Geplatzte Träume von einer besseren Zukunft
Lehrerin Ingrid Dechant ist stolz auf ihre hochmotivierte Schülerschar. Sie unterrichtet sie nicht nur, sondern muss für ihre Schüler auch Psychologin und Expertin für Ausländerrecht sein. In ihrer Klasse sind viele nur geduldet, hangeln sich von einer Aufenthaltsgenehmigung zur nächsten. So wie Sabie, die vor drei Jahren mit ihrem Bruder aus Mazedonien kam. In Deutschland wollte sie eine Ausbildung zur Köchin machen. Im Sommer schaffte sie ihren Hauptschulabschluss, zwei Wochen später wurde sie abgeschoben. Der Traum von einer besseren Zukunft - geplatzt.
Doch auch für diejenigen, die hier bleiben dürfen, wird es schwer. Obwohl jedes Jahr in Deutschland viele Lehrstellen unbesetzt bleiben, haben nur drei der 21 Flüchtlinge aus der Klasse einen Ausbildungsplatz gefunden. "Die Chefs sagen: Handwerklich bist Du gut, aber schaffst Du auch die Berufsschule?", berichtet Tamim. "Das macht mich traurig. Die Leute haben noch nie gesehen, noch nie erlebt, dass wir das schaffen können, wenn wir es versuchen!"

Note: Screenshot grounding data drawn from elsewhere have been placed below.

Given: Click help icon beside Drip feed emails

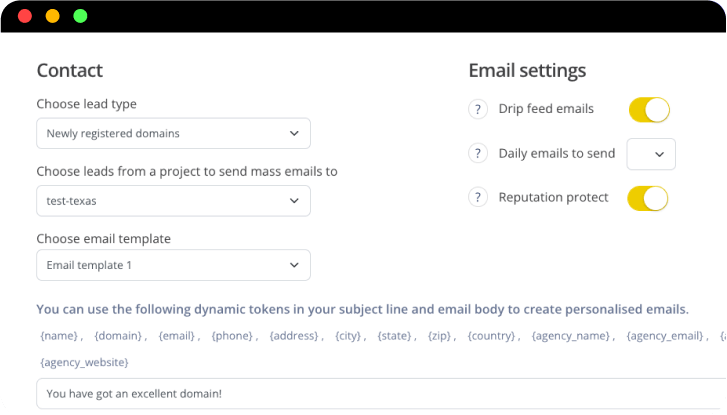Looking at the screenshot, I should [x=478, y=109].
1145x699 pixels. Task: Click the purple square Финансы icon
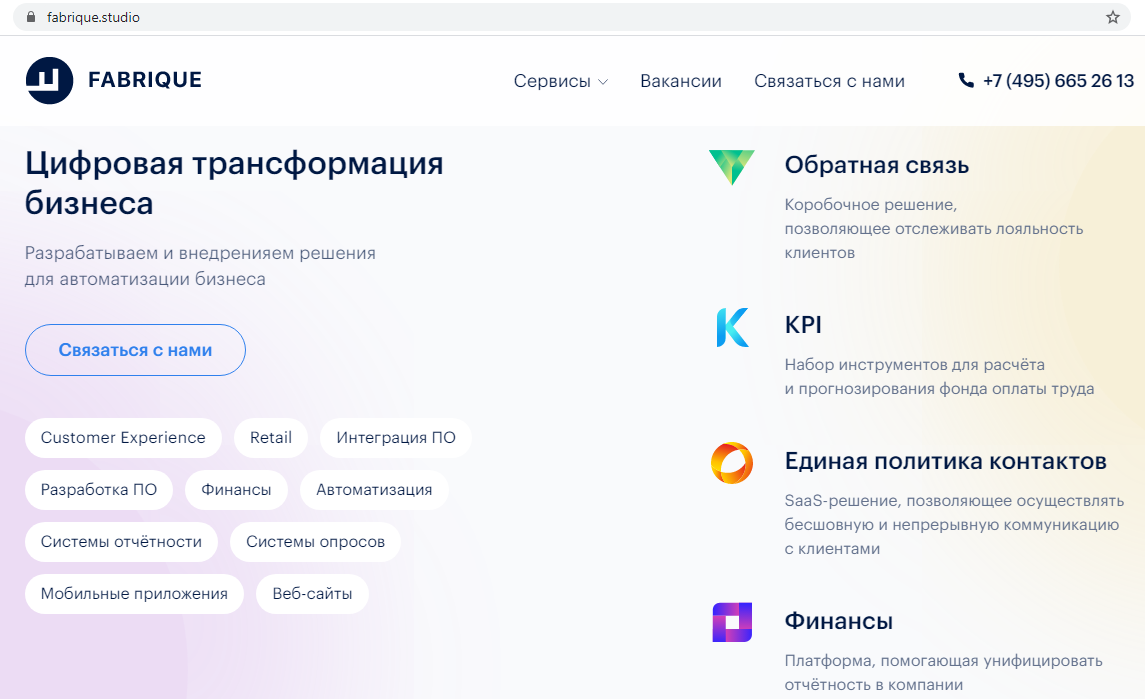click(x=731, y=622)

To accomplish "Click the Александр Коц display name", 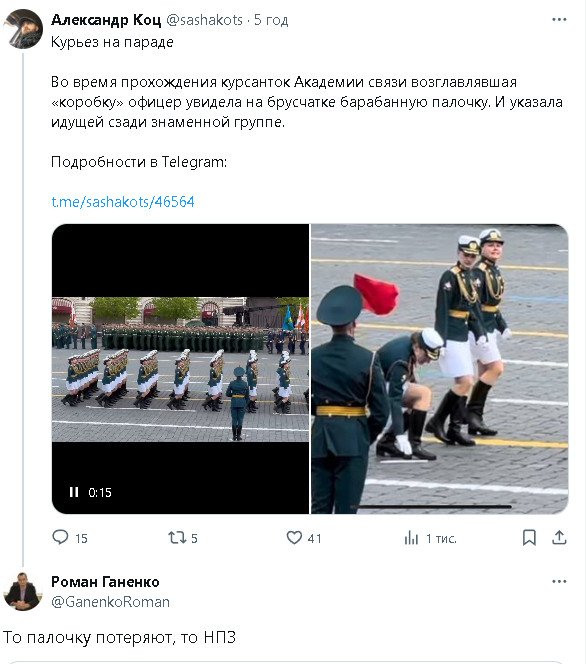I will click(x=106, y=20).
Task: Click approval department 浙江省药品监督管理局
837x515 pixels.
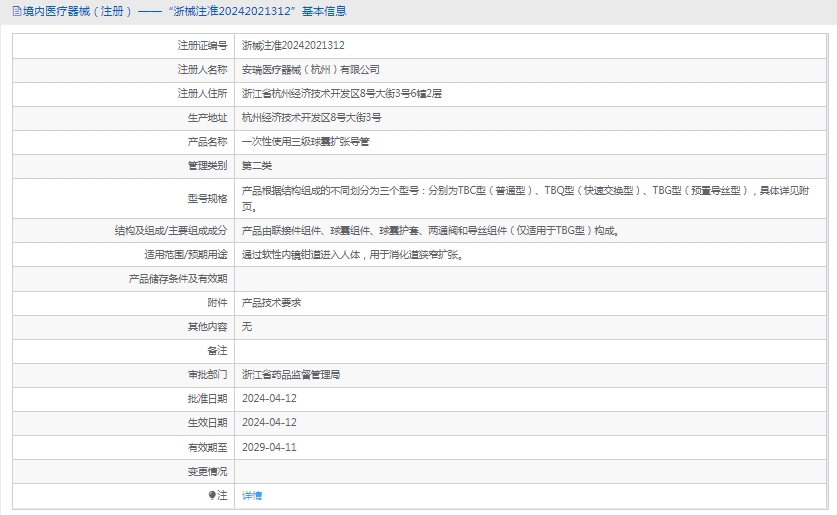Action: coord(291,375)
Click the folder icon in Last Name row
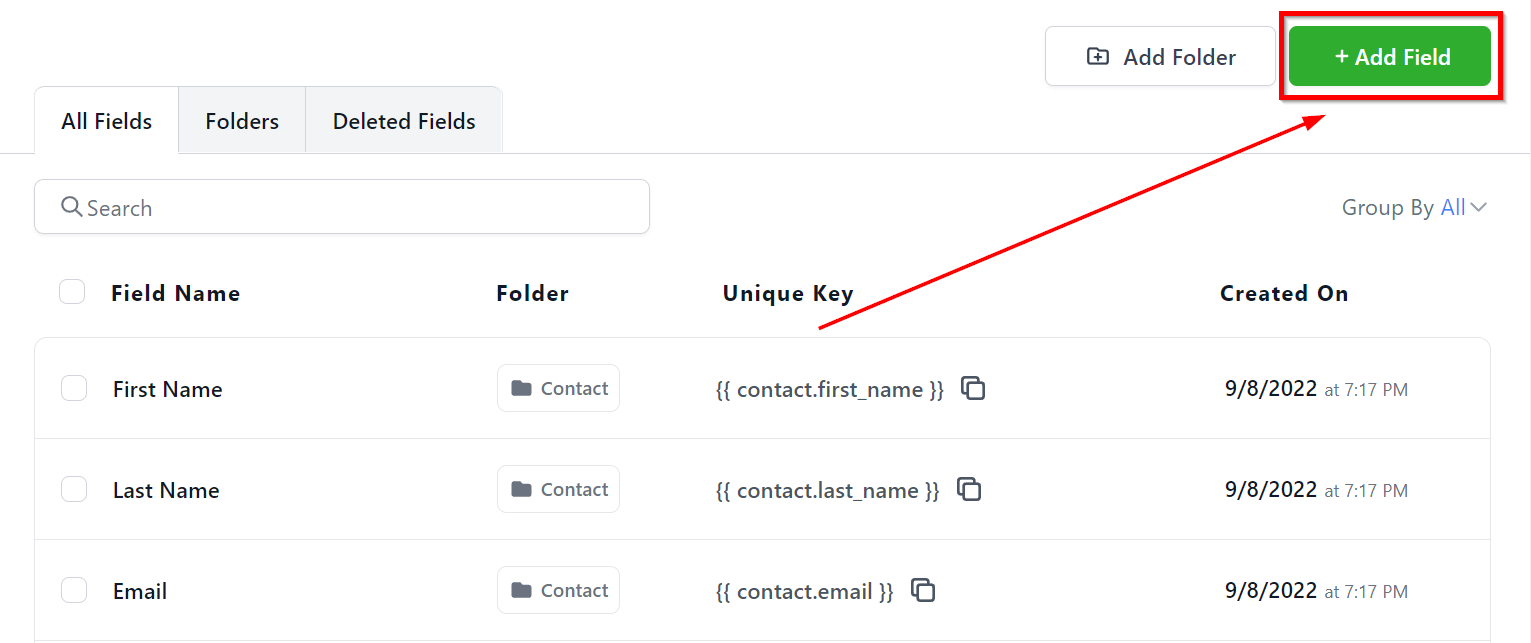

Niemand fühlt sich verantwortlich
Mit dem 18. Lebensjahr endet die Schulpflicht für die jungen Flüchtlinge. Nach dem Abgang von der Gewerbeschule fühlt sich niemand mehr für ihre Weiterbildung verantwortlich. "Sie kommen nicht ins allgemeinbildende System, können keinen Realschulabschluss machen, das ist wirklich schade!", beklagt Ingrid Dechant. "Es sind so motivierte Schüler, die möchten was lernen. Doch ohne Ausbildung können sie am Ende nur irgendwo als Hilfsarbeiter anfangen." Nach Angaben der Bundesagentur für Arbeit sind im aktuellen Ausbildungsjahr noch immer 33.534 Lehrstellen unbesetzt.